Academic Editor: Manoj Jha

Copyright © 2014 J. L. Guardado et al. This is an open access article distributed under the Creative Commons Attribution License, which permits unrestricted use, distribution, and reproduction in any medium, provided the original work is properly cited.

Abstract

Network reconfiguration is an alternative to reduce power losses and optimize the operation of power distribution systems. In this paper, an encoding scheme for evolutionary algorithms is proposed in order to search efficiently for the Pareto-optimal solutions during the reconfiguration of power distribution systems considering multiobjective optimization.
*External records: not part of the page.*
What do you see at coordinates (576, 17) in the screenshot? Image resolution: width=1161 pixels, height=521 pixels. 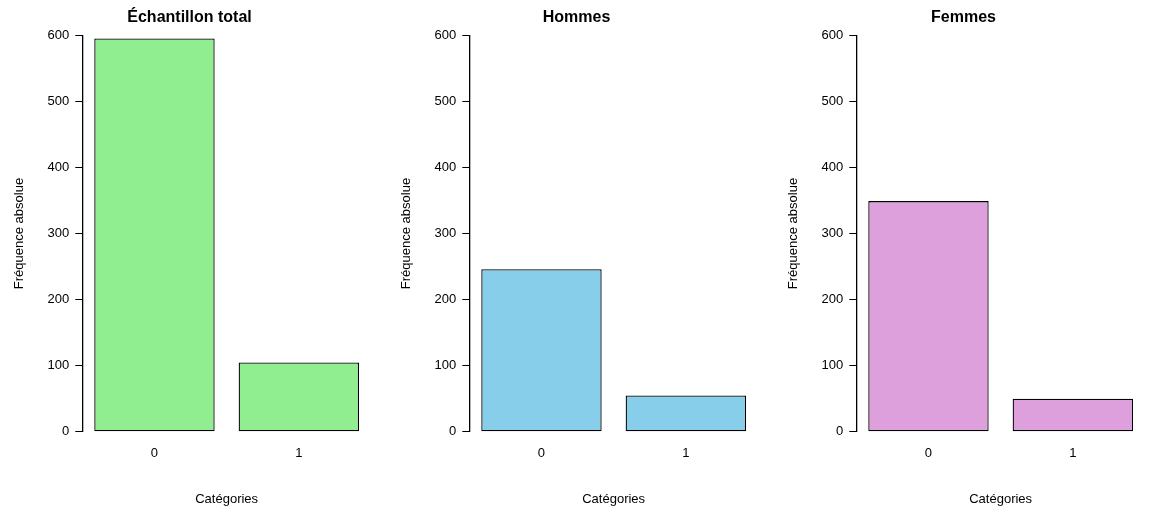 I see `chart-title: Hommes` at bounding box center [576, 17].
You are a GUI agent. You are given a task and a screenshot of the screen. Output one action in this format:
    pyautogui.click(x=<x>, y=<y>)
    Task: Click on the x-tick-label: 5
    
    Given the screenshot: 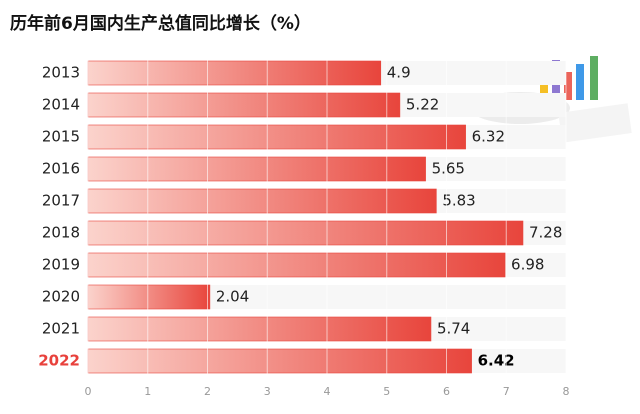 What is the action you would take?
    pyautogui.click(x=386, y=392)
    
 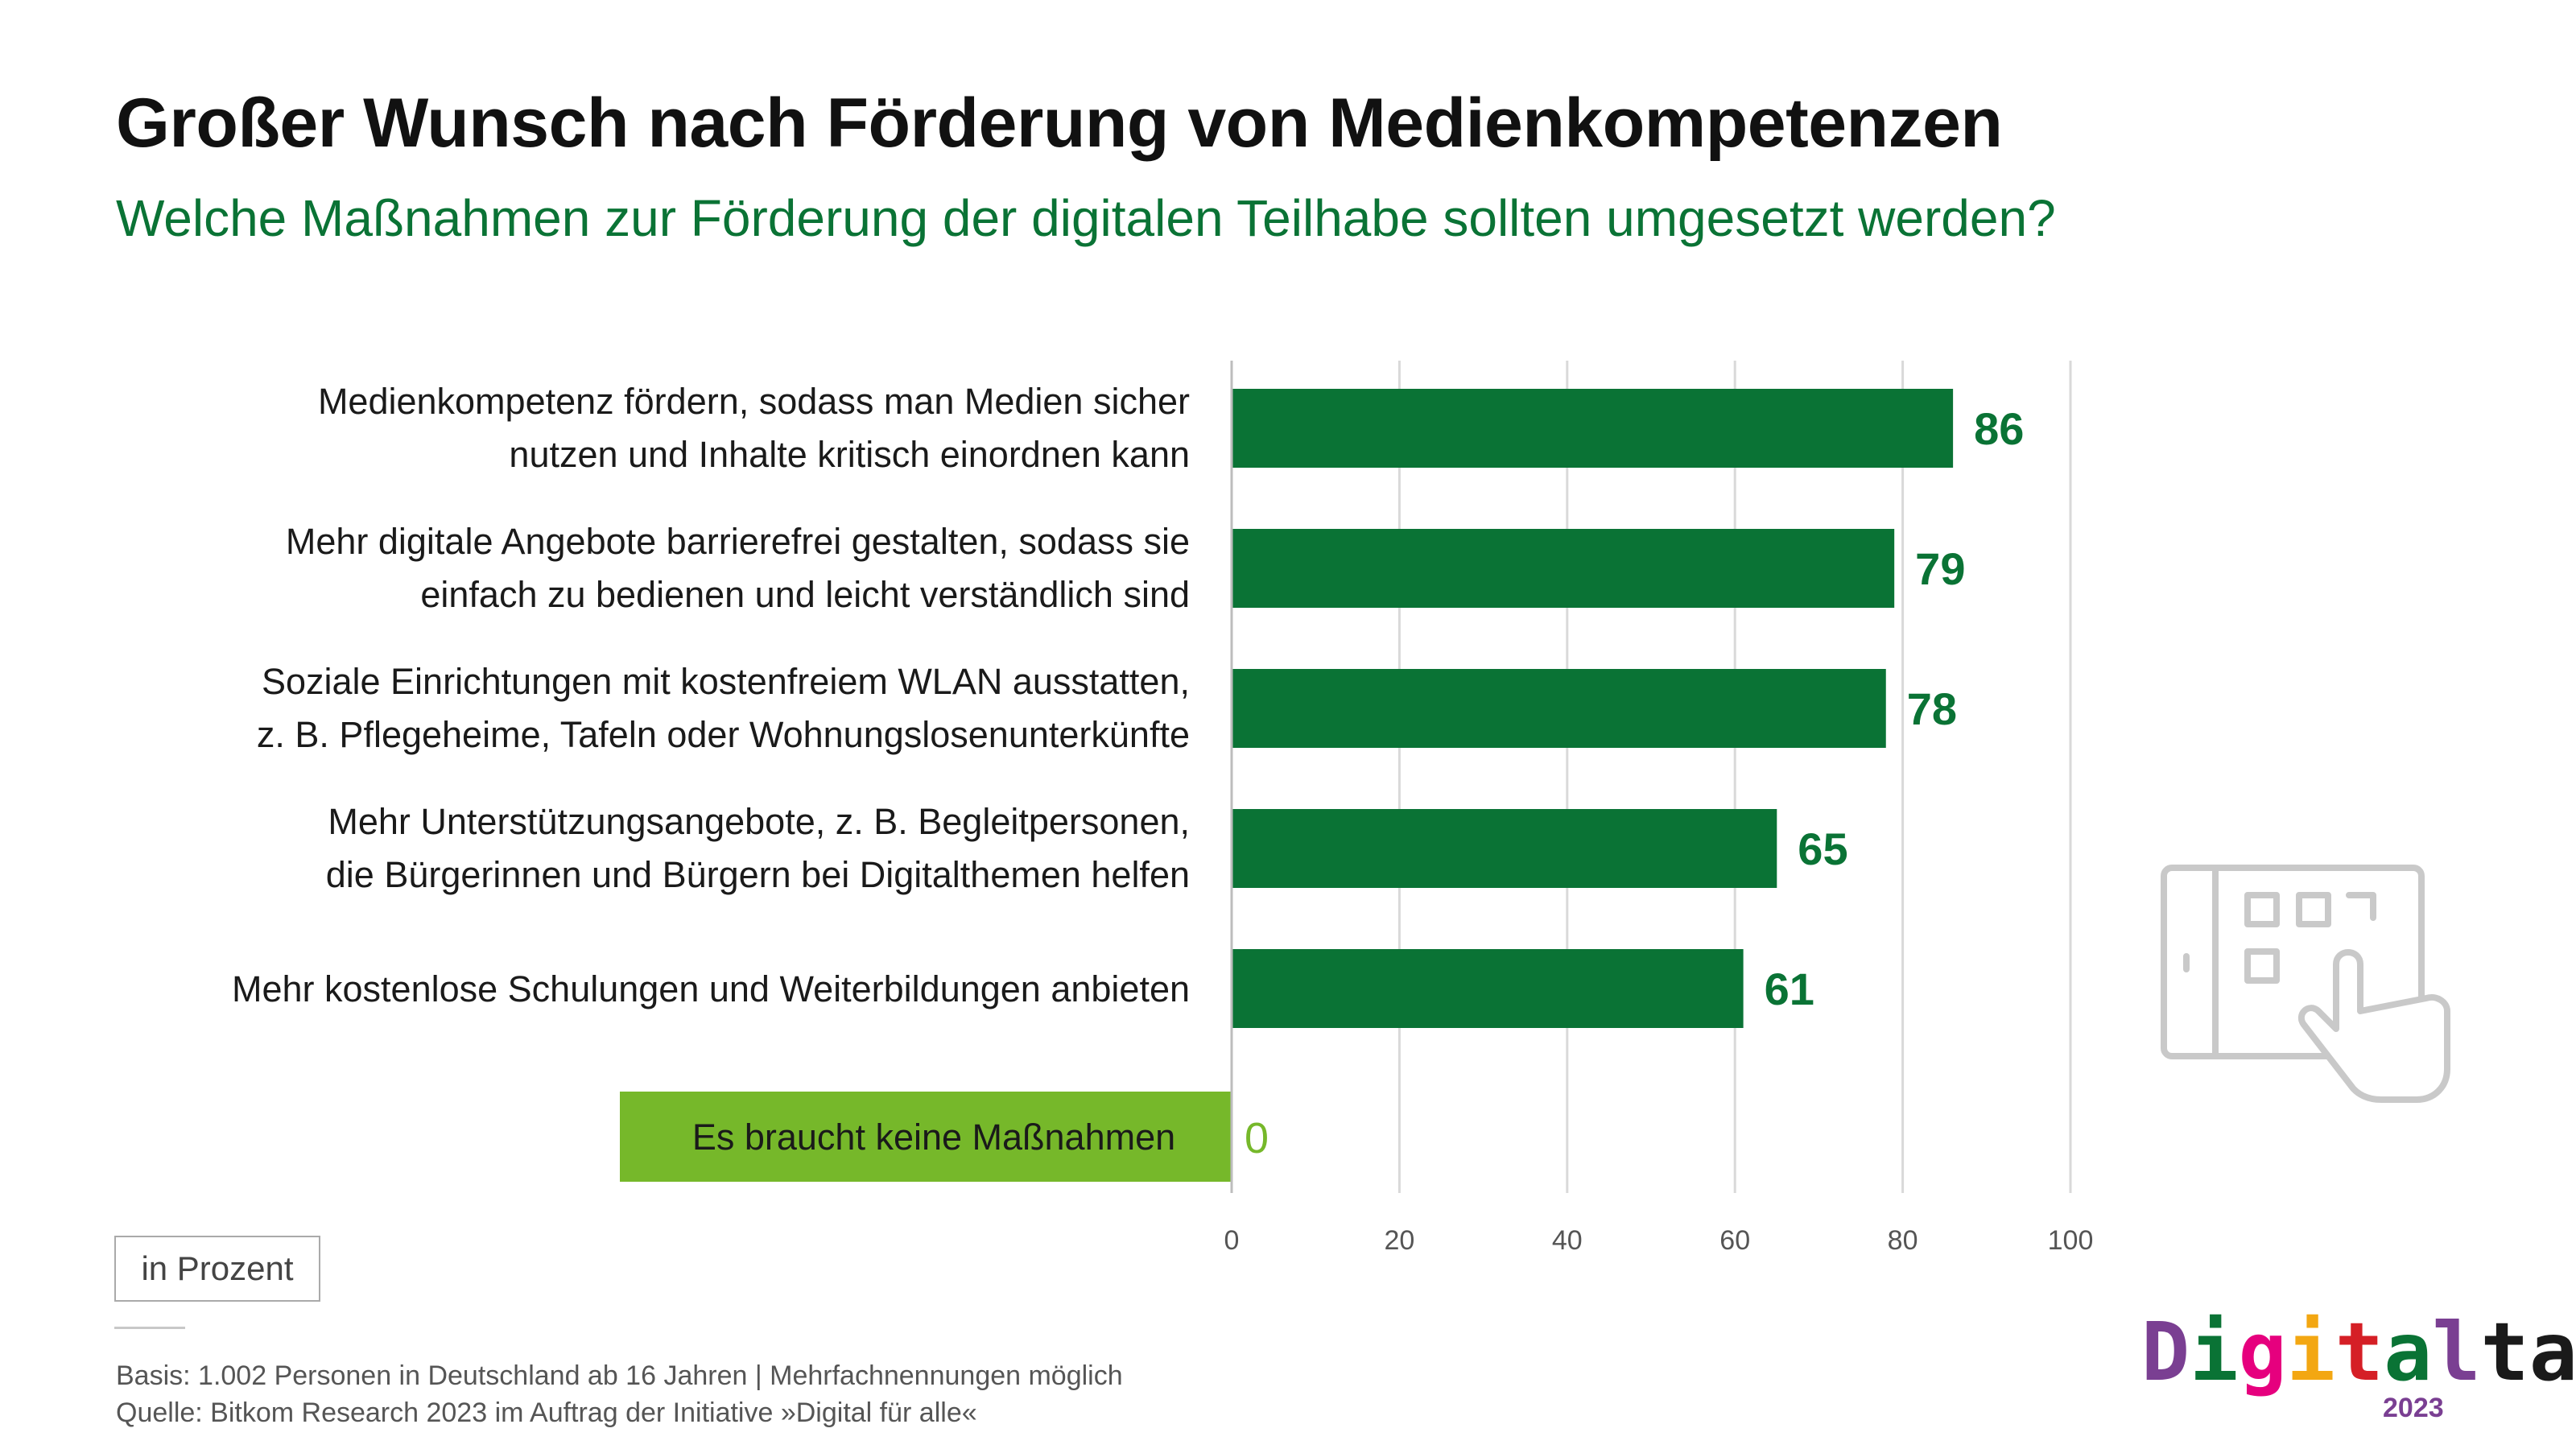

The encoding scheme is based on the edge window decoder (EWD) technique, which was embedded in the Strength Pareto Evolutionary Algorithm 2 (SPEA2) and the Nondominated Sorting Genetic Algorithm II (NSGA-II). The effectiveness of the encoding scheme was proved by solving a test problem for which the true Pareto-optimal solutions are known in advance. In order to prove the practicability of the encoding scheme, a real distribution system was used to find the near Pareto-optimal solutions for different objective functions to optimize.